Your instructions ▸
Which lines of the data below contain "will"? Please show them all.

Supplied information ▸
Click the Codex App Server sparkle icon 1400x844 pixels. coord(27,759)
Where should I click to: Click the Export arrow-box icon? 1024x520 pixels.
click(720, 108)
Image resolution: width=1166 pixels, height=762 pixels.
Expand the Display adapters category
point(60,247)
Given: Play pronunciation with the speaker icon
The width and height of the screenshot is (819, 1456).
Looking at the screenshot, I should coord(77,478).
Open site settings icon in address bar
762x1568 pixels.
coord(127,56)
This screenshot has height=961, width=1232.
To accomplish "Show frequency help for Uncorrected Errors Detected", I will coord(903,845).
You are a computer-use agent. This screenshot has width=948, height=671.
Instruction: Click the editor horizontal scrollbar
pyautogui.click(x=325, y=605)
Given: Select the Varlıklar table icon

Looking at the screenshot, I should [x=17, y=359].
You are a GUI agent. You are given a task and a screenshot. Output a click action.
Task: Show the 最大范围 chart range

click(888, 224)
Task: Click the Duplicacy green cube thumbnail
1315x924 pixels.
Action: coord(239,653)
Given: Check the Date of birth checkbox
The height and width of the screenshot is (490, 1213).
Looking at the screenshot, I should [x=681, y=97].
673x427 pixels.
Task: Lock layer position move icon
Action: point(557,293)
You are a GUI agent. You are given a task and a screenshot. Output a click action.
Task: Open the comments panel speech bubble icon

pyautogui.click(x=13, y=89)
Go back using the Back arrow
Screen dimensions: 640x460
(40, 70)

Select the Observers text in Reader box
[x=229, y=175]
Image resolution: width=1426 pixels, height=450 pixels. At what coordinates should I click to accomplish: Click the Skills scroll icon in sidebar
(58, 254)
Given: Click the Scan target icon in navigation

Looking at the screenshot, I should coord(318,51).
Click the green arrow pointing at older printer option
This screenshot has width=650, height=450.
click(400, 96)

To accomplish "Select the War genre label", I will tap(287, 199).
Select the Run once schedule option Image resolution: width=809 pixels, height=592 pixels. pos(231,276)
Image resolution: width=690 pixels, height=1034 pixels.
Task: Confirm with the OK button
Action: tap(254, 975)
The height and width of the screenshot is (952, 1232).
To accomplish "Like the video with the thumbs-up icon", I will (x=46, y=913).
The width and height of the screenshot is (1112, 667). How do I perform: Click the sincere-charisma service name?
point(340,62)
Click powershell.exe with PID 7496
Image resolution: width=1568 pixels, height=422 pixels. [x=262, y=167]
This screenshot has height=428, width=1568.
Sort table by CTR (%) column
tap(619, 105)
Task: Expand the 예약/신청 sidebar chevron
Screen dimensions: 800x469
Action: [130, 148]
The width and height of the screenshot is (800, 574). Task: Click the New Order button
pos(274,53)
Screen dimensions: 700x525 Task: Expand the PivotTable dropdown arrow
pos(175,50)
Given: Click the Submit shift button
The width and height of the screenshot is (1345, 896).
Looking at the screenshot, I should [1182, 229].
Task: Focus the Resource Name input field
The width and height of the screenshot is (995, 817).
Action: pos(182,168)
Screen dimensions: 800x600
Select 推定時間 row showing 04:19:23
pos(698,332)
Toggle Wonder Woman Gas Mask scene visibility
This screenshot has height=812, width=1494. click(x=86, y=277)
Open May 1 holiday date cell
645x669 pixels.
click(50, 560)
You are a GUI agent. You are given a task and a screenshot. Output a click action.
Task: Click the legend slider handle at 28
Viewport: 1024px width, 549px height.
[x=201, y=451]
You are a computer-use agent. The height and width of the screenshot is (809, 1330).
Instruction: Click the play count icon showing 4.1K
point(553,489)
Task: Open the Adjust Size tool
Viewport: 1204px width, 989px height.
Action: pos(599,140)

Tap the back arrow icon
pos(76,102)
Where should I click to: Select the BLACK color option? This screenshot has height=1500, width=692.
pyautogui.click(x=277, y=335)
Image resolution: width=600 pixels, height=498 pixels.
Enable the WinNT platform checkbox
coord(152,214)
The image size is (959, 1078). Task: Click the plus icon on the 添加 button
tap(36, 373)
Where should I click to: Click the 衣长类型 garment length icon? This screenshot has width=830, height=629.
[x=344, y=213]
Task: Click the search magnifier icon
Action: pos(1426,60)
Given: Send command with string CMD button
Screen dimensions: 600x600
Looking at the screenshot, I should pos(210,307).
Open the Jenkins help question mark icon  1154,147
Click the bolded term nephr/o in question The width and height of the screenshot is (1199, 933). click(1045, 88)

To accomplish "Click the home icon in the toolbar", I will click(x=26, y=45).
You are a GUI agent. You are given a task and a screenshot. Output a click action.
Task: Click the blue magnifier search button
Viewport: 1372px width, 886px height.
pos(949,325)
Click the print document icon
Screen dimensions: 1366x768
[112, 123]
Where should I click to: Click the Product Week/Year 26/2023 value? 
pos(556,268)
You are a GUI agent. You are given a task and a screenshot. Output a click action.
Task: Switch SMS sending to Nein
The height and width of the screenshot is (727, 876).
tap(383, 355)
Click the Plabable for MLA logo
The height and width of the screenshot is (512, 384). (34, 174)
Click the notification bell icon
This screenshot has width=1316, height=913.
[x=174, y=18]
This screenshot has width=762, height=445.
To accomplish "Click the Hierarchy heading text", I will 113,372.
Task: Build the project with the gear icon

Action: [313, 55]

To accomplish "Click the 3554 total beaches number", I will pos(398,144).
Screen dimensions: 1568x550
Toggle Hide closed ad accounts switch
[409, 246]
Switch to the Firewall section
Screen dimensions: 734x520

Expected answer ▸
To accomplish "Show frequency help for Uncorrected Errors Detected", I will coord(903,845).
To accomplish "Select the War genre label", I will tap(287, 199).
To accomplish "Like the video with the thumbs-up icon", I will (x=46, y=913).
To accomplish "Click the home icon in the toolbar", I will click(x=26, y=45).
To accomplish "Click the Hierarchy heading text", I will 113,372.
To accomplish "Click the 3554 total beaches number", I will pos(398,144).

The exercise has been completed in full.